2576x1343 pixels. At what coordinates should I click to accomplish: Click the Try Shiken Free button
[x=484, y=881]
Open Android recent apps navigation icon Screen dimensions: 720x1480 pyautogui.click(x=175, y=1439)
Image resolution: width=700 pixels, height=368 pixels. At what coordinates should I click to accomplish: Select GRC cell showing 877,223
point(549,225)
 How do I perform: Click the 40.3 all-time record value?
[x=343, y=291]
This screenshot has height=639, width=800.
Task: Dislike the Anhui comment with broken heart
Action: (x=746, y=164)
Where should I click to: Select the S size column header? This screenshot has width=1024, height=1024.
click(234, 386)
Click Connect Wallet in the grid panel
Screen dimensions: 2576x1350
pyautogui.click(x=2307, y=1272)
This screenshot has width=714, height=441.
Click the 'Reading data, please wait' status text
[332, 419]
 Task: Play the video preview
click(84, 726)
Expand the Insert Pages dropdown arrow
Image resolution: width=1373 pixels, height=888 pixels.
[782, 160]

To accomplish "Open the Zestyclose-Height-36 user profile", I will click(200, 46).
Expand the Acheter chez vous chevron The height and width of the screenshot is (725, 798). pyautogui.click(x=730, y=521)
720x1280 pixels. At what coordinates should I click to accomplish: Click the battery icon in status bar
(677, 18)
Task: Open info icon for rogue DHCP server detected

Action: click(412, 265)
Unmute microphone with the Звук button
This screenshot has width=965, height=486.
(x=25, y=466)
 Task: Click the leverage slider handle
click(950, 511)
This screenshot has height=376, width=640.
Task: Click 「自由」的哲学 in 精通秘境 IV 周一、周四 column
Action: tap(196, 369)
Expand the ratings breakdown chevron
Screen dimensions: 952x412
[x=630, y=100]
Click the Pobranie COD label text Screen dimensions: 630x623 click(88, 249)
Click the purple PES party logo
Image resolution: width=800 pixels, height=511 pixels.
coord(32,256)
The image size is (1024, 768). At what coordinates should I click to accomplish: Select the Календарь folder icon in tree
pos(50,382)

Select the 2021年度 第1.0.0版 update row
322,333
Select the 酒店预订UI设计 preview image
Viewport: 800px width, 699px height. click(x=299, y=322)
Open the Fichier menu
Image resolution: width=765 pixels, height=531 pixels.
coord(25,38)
━━━━
- **What to work on**
The lines from the one containing "Task: Open info" through the final line of the listing above are all you should set down, exactly as written.

- **Result of the task**
Task: Open info icon for rogue DHCP server detected

Action: click(412, 265)
Unmute microphone with the Звук button
This screenshot has width=965, height=486.
(x=25, y=466)
 Task: Click the leverage slider handle
click(950, 511)
This screenshot has height=376, width=640.
Task: Click 「自由」的哲学 in 精通秘境 IV 周一、周四 column
Action: tap(196, 369)
Expand the ratings breakdown chevron
Screen dimensions: 952x412
[x=630, y=100]
Click the Pobranie COD label text Screen dimensions: 630x623 click(88, 249)
Click the purple PES party logo
Image resolution: width=800 pixels, height=511 pixels.
coord(32,256)
The image size is (1024, 768). At what coordinates should I click to accomplish: Select the Календарь folder icon in tree
pos(50,382)

Select the 2021年度 第1.0.0版 update row
322,333
Select the 酒店预订UI设计 preview image
Viewport: 800px width, 699px height. click(x=299, y=322)
Open the Fichier menu
Image resolution: width=765 pixels, height=531 pixels.
coord(25,38)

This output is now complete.